> **Quellauszug**:

• • •

# Problem mit DRBD



## Chr.Raible (15. Mai 2009)

Hi @all,

hier nochmal auf deutsch ^^ das liegt mir besser (hab im englischen Forum auch gepostet  )

Ich hab ein Problem mit meiner DRBD-Apache-Cluster installation. Und zwar hab ich das Howto von verne.me verwendet. Leider habe ich das Howto nicht gespeichert und die Seite ist jetzt down.

Und zwar ist mir folgendes passiert. Ich habe meine zwei produktiv server gestarte und hab dann nicht richtig aufgepasst und zusätzlich noch die beiden Backupserver, die die gleichen IP´s und gleiche DNS namen haben, ebenfalls gestartet.

jetzt habe ich das Problem, dass sich meine beiden Produktivserver nicht mehr finden.

Wenn Sie starten, gehen sie problemlos weiter, was ja eigentlich bedeutet, dass sie sich irgendwie doch finden.

Wenn ich jetzt aber auf dem ersten Server "cat /proc/drbd" eingebe erhalte ich folgende ausgabe:



> 0: cs:StandAlone strimary/Unknown ds:UpToDate/DUnknown   r---
> ns:0 nr:0 dw:4 dr:17 al:1 bm:13 lo:0 pe:0 ua:0 ap:0
> resync: used:0/61 hits:0 misses:0 starving:0 dirty:0 changed:0
> act_log: used:0/257 hits:0 misses:1 starving:0 dirty:0 changed:1


Gebe ich nun "cat /proc/drbd" auf dem zweite Server ein kommt folgende ausgabe:



> 0: cs:StandAlone st:Secondary/Unknown ds:UpToDate/DUnknown   r---
> ns:0 nr:0 dw:0 dr:0 al:0 bm:0 lo:0 pe:0 ua:0 ap:0
> resync: used:0/61 hits:0 misses:0 starving:0 dirty:0 changed:0
> act_log: used:0/257 hits:0 misses:0 starving:0 dirty:0 changed:0



Meine drbd.con sieht so aus:



> #/etc/drbd.conf
> global {
> usage-count yes;
> }
> ...

• • •

> **Aufgabe A**:
Von welcher Seite stammte laut dem Forenbeitrag zum DRBD-Problem das Howto, das für die DRBD-Apache-Cluster-Installation verwendet wurde?
> **Aufgabe B**:
Wiederholen Sie den Forenbeitrag zum DRBD-Problem wortgetreu ab den Worten "hier nochmal auf" bis einschließlich "nicht mehr finden.".
> **Aufgabe C**:
Führen Sie den Forenbeitrag zum DRBD-Problem im Anschluss an die letzte gezeigte Stelle weiter.

> **Erfasste Daten**:
• • •

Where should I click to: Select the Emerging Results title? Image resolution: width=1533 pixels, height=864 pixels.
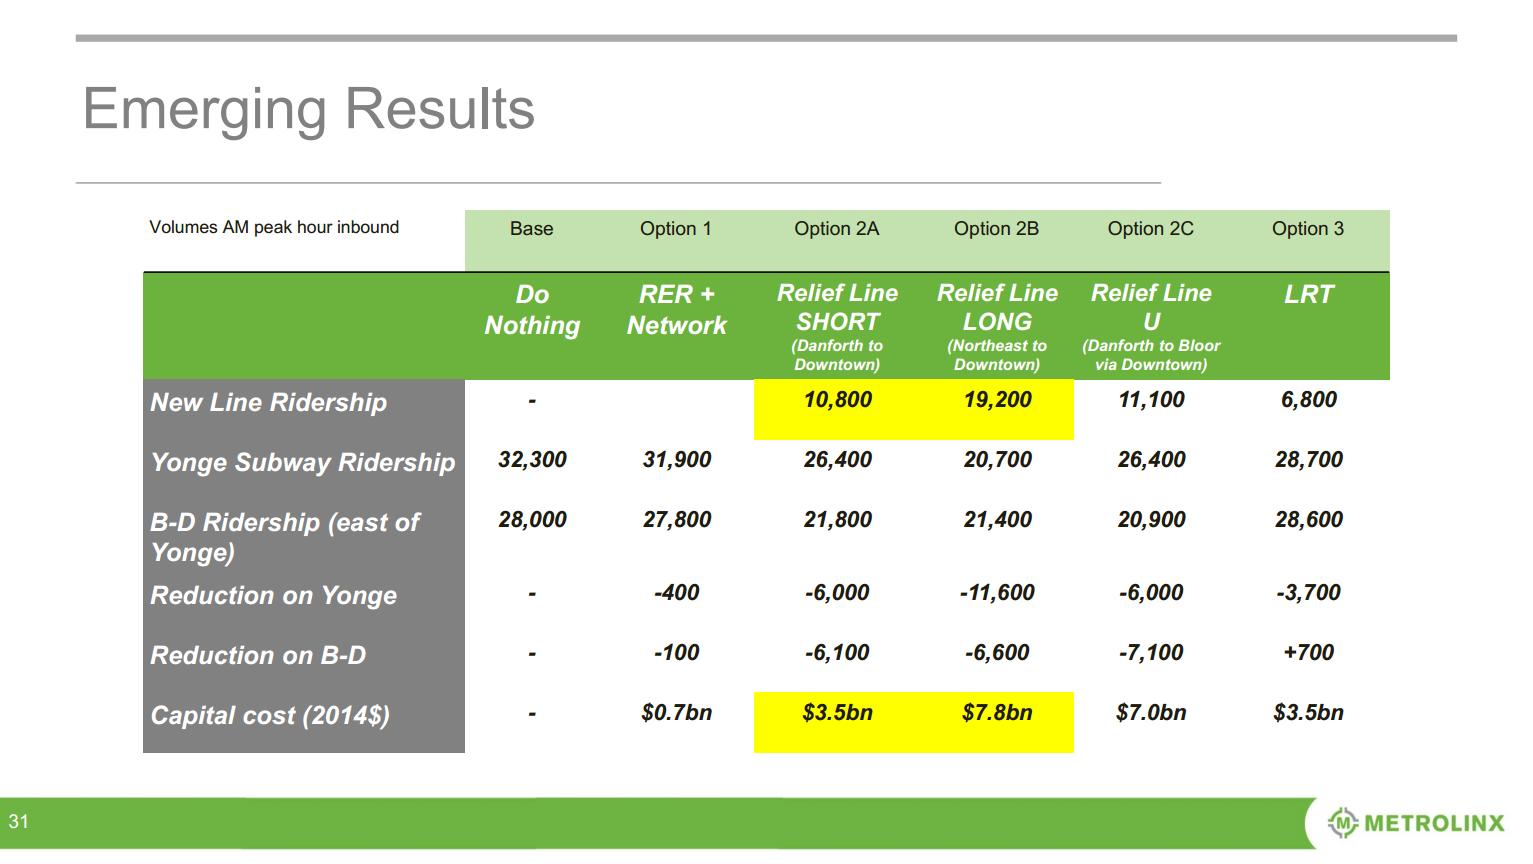click(308, 109)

• • •

> **Erwartete Ausgabe A**:
Von verne.me.

> **Erwartete Ausgabe B**:
hier nochmal auf deutsch ^^ das liegt mir besser (hab im englischen Forum auch gepostet  )

Ich hab ein Problem mit meiner DRBD-Apache-Cluster installation. Und zwar hab ich das Howto von verne.me verwendet. Leider habe ich das Howto nicht gespeichert und die Seite ist jetzt down.

Und zwar ist mir folgendes passiert. Ich habe meine zwei produktiv server gestarte und hab dann nicht richtig aufgepasst und zusätzlich noch die beiden Backupserver, die die gleichen IP´s und gleiche DNS namen haben, ebenfalls gestartet.

jetzt habe ich das Problem, dass sich meine beiden Produktivserver nicht mehr finden.

> **Erwartete Ausgabe C**:
Hat da einer von euch eine Idee, wie ich das wieder hinbekomme, dass die sich gegenseitig wieder finden und spiegeln?

Sollten Daten bei einer Lösung verloren gehen, ist das kein Problem, da ich nen backup hab und man das ja einfach wieder einspielen kann. Hauptsache ist das die Platten sich wieder gegenseitig spiegeln.

Mfg
Chr.Raible

PS: Wenn noch jemand eine gute Anleitung kennt, wie ich das neu aufsetzen kann unter debian Lenny wäre das auch ok. Hab es aber schon mit ein paar Tutorials versuch und das hat nicht geklappt.


----------



## dynosaur (24. Mai 2009)

Hi!
Ich vermute dein System hat einen *Split-Brain* erlitten.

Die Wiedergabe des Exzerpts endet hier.